Study questions ▸
a) Copy from the passage on prostate cancer screening everything starting with "In 2009, advocates" and going on through "prostate cancer survivors.", with no changes.
b) Continue the passage on prostate cancer screening from the point where it stops.

Source passage ▸
Prostate cancer screening has always been controversial.
Now, with the USPSTF is recommending against screening for prostate cancer, gas is about to be poured on the proverbial fire.
Recently, the New York Times Magazine published a lengthy piece on the issue, perhaps not coincidentally, perfectly timed with the Task Force’s announcement.
In 2009, advocates for breast cancer screening were up in arms, with the Task Force recommending that mammograms for women between the ages of 40 and 49 were optional, and decision individually made between patients and providers.
This time, the recommendation against prostate cancer screening is more forceful, and is bound to not only be politicized, but attacked by specialists and prostate cancer survivors.
Prostate cancer screening is most commonly performed by a blood test testing for the prostate specific antigen, or PSA. But the test is not without its risks:
From 1986 through 2005, one million men received surgery, radiation therapy or both who would not have been treated without a P.S.A. test, according to the task force. Among them, at least 5,000 died soon after surgery and 10,000 to 70,000 suffered serious complications. Half had persistent blood in their semen, and 200,000 to 300,000 suffered impotence, incontinence or both. As a result of these complications, the man who developed the test, Dr. Richard J. Ablin, has called its widespread use a “public health disaster.”

Records ▸
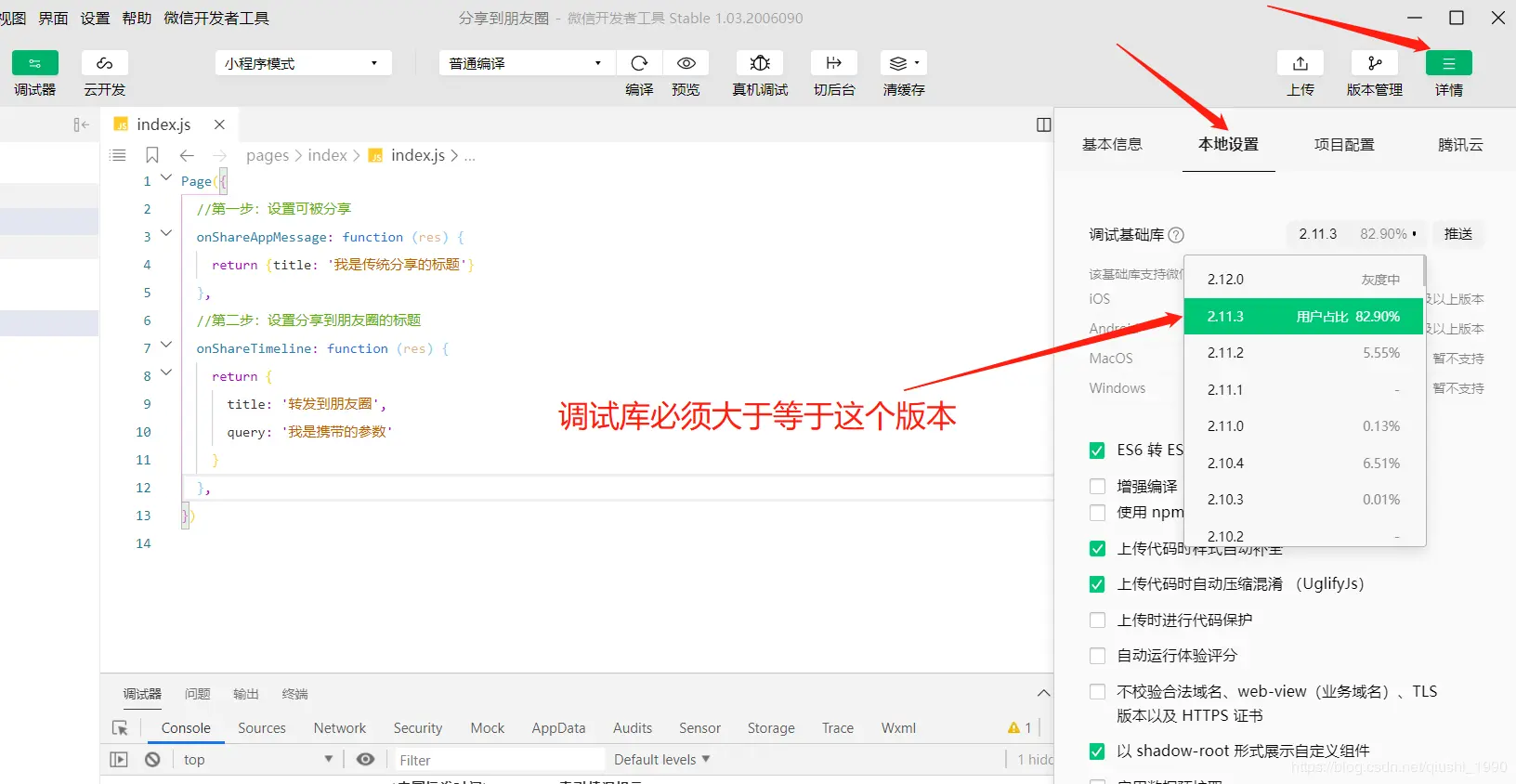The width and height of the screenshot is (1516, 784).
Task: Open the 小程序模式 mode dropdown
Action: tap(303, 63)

...

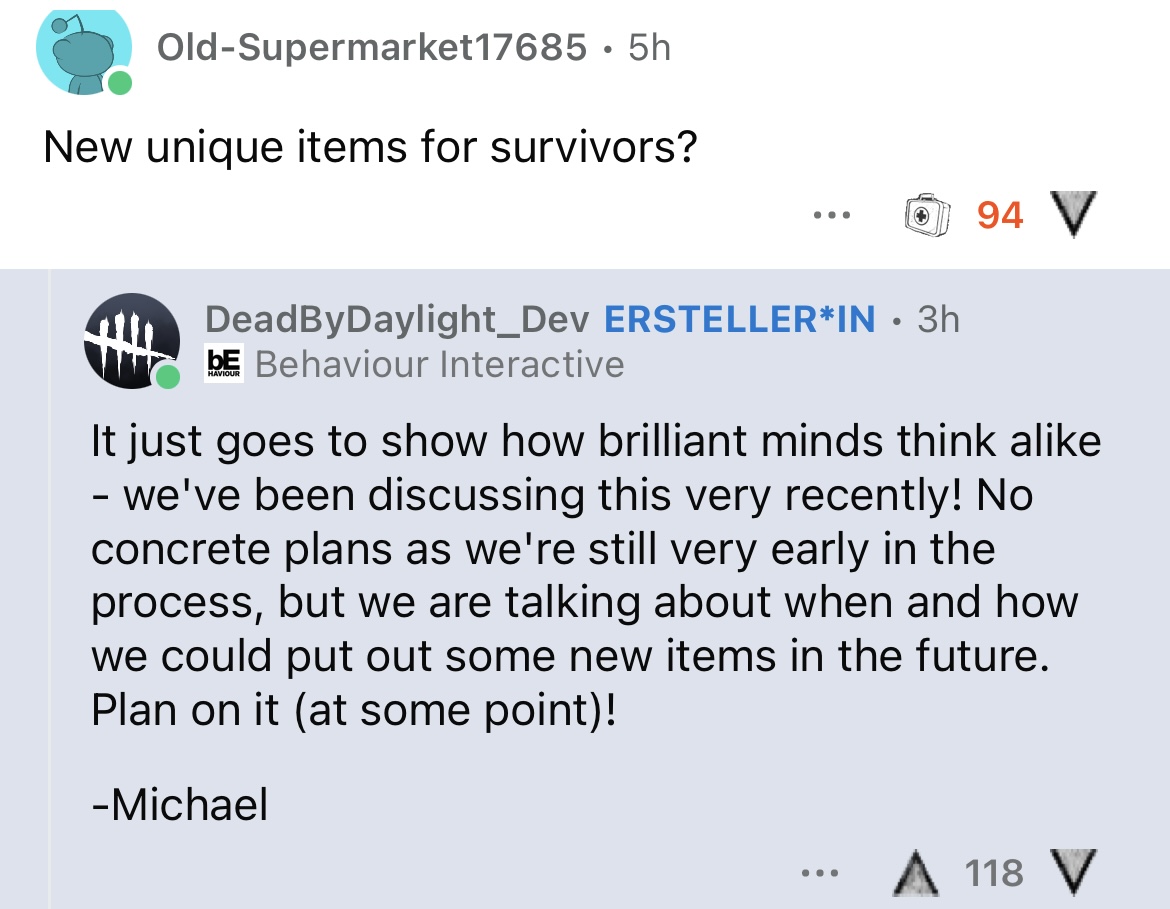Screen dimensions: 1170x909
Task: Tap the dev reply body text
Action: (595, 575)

* * *

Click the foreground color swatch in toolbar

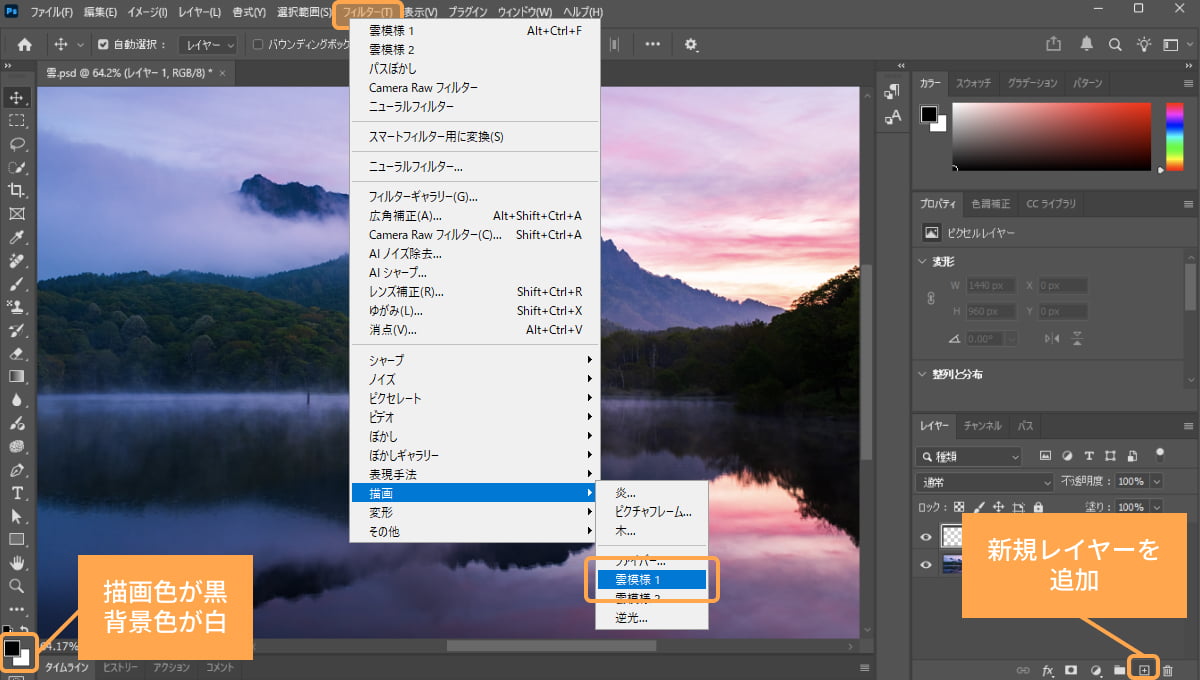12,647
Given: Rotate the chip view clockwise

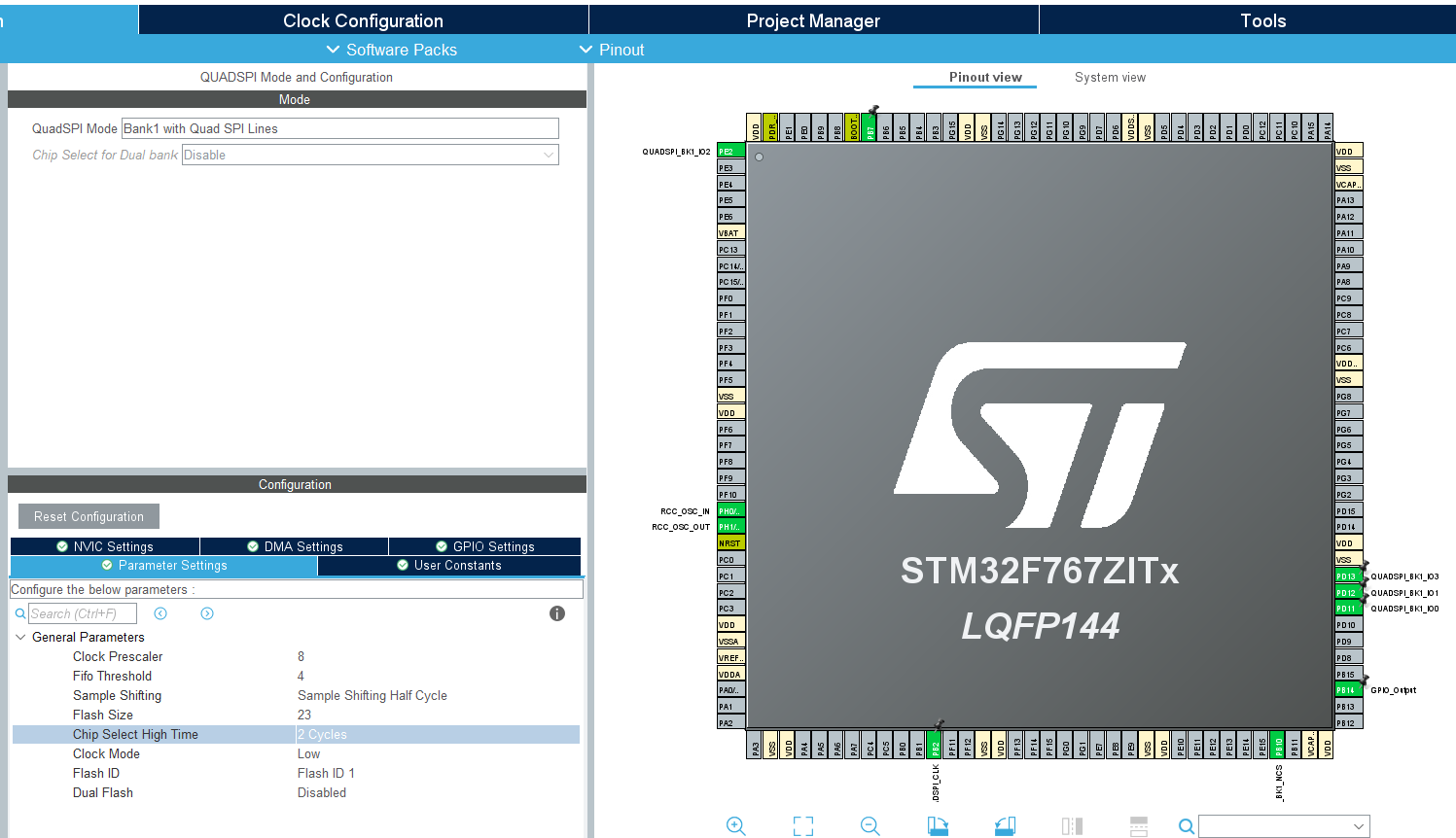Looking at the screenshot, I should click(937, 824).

Answers below ▸
a)
In 2009, advocates for breast cancer screening were up in arms, with the Task Force recommending that mammograms for women between the ages of 40 and 49 were optional, and decision individually made between patients and providers.
This time, the recommendation against prostate cancer screening is more forceful, and is bound to not only be politicized, but attacked by specialists and prostate cancer survivors.

b)
I wrote in the New York Times earlier this year that Medicare should stop paying for PSA screening in men over the age of 75, mainly because PSA isn’t good enough to detect which prostate cancers are dangerous, or not. There is no conclusive data showing PSA saves lives.
But statistics don’t resonate. In fact, prostate cancer screening supporters are already lining up in force to tell their inspiring stories of prostate cancer survival:
Advocates for those with prostate cancer promised to fight the recommendation. Baseball’s Joe Torre, the financier Michael Milken and Rudolph W. Giuliani, the former New York City mayor, are among tens of thousands of men who believe a P.S.A. test saved their lives.
To combat this, Task Force advocates will need to put a human face on the complications stemming from prostate cancer. Something like this:
[National Cancer Institute researcher Otis] Brawley tells the story of a patient who had surgery and then underwent radiation, which left him with severe damage to both his rectum and ureter. “He had every side effect known to man,” Brawley says. “He had a bag for urine, a bag for stool, he was a terrible mess, in and out of the hospital with infections.” The man died six years after his surgery, from an overwhelming infection. Yet cancer statistics would list such a man as a success story, Brawley says, “because he survived past the five-year mark.” Would an untreated prostate cancer have killed him within six years, too? There is simply no way to know.
Politicians and celebrities will use their poignant stories to powerfully attack the recommendations. Evidence-based supporters will need more than cold terms like “number needed to treat” and “absolute risk reduction.”
Without stories of their own, the Task Force recommendations will be vilified in the arena of public opinion, despite having the studies on their side. In today’s health care environment, emotion trumps data.